The chalices in this card, unlike the mournful image of the Five of Cups, or the whimsical and illusory one of the Seven of Cups, seem sturdy, robust, and practical – they are holding flowers, they are being used as vases.
But look a little more closely, and the image begins to waver – this is not the suit of pentacles, and the chalices belong to the watery realm of emotion rather than the earthly one.
There are loving emotions here; a gift is exchanged between two people – something unexpected is shared. But this is also a card of nostalgia; memory made sweeter and more painful by the desire for something lost.
SCORPIO II + SIX OF CUPS
This card correlates with the second decan of Scorpio. You can learn more about the decans here.
The decan is ruled by the Sun and Jupiter. That golden light that pours over the scene is all Sun, and Jupiter’s benevolence is present in the gift-giving.
The chalices, too, are gold, and Ali A. Olomi in his translation of Abu Ma’shar reminds us that those who are born in this decan, ‘will find wealth when they are aligned with their blessings and when upon a righteous path. Gold will come their way and they shall hold on to it.’
But all of this is taking place in the ‘heart of the Scorpion’ as T. Susan Chang describes it. So Mars’s heat and darkness colour the mood of Scorpio II.
The 'philosopher's stone,' it was said, could transform any substance into gold. I believe something similar is happening here in the heart of the Scorpion. The present is transforming into the past, taking on value as it passes from awareness to memory. Famously, the 6 of Cups signifies nostalgia; the light is flattering when we look back from our own sunset hours - as if our hearts place a golden filter of affection over the past. In turn, everything we created in life - affection, resentment, love, longing, hatred - carves the hearts of those we knew, coloring their pasts, altering their futures.
– T. Susan Chang
Nostalgia can colour the past with golden light and make us forget realities and hardships. This card asks whether what is being given is too good to be true – is the gold real or a mirage? Is the golden light something that has been added through nostalgia and memory?
The idea of gold emerging from the process of alchemy is present in this card too. Austin Coppock likens the image of the two children to the ‘alchemical process of mutual distillation, wherein the matter passes back and forth between one alembic and another, growing increasingly rarefied and potent.’
Kira Ryberg also uses the image of alchemy, and the gold of the Sun.

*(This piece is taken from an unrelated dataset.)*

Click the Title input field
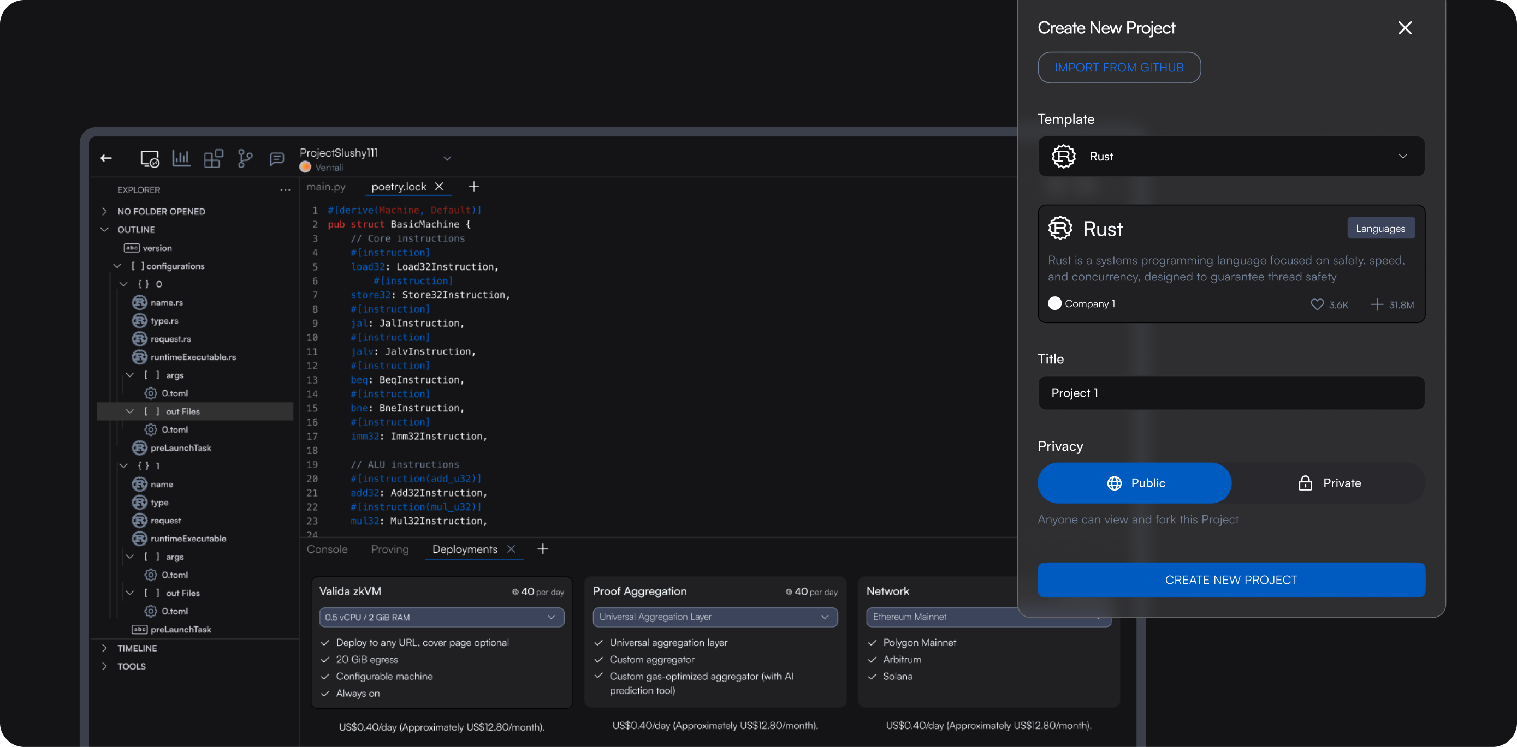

It speaks to a moment in the Sun where we merge with another and alchemize into something else entirely and in doing so, we become whole. This doesn’t necessarily mean merging with another human, although it certainly can be. Instead, it oftentimes looks like an all-consuming passion that both drives us and breaks us. Creatives are no stranger to the harrowing realities that can arise out of dedication to one’s craft — the gut-wrenching process of putting the deepest parts of your soul into something and then sending it out into the world.
– Kira Ryberg
Alchemy can create something new; a gift that shines like gold. But it also requires painful transformation, and loss.
I’ll leave this card, and decan, on a poem by Robert Frost, via T. Susan Chang, that describes the beauty, pain, and nostalgia of this moment in Scorpio, and of the Six of Cups.
Nothing Gold Can Stay by Robert Frost
Nature’s first green is gold,
Her hardest hue to hold.
Her early leaf’s a flower;
But only so an hour.
Then leaf subsides to leaf.
So Eden sank to grief,
So dawn goes down to day.
Nothing gold can stay.
TAROT PROMPTS
What is the true gold of your creative project?
Where are you adding a gold filter of nostalgia?
What can be alchemized into something new in your project?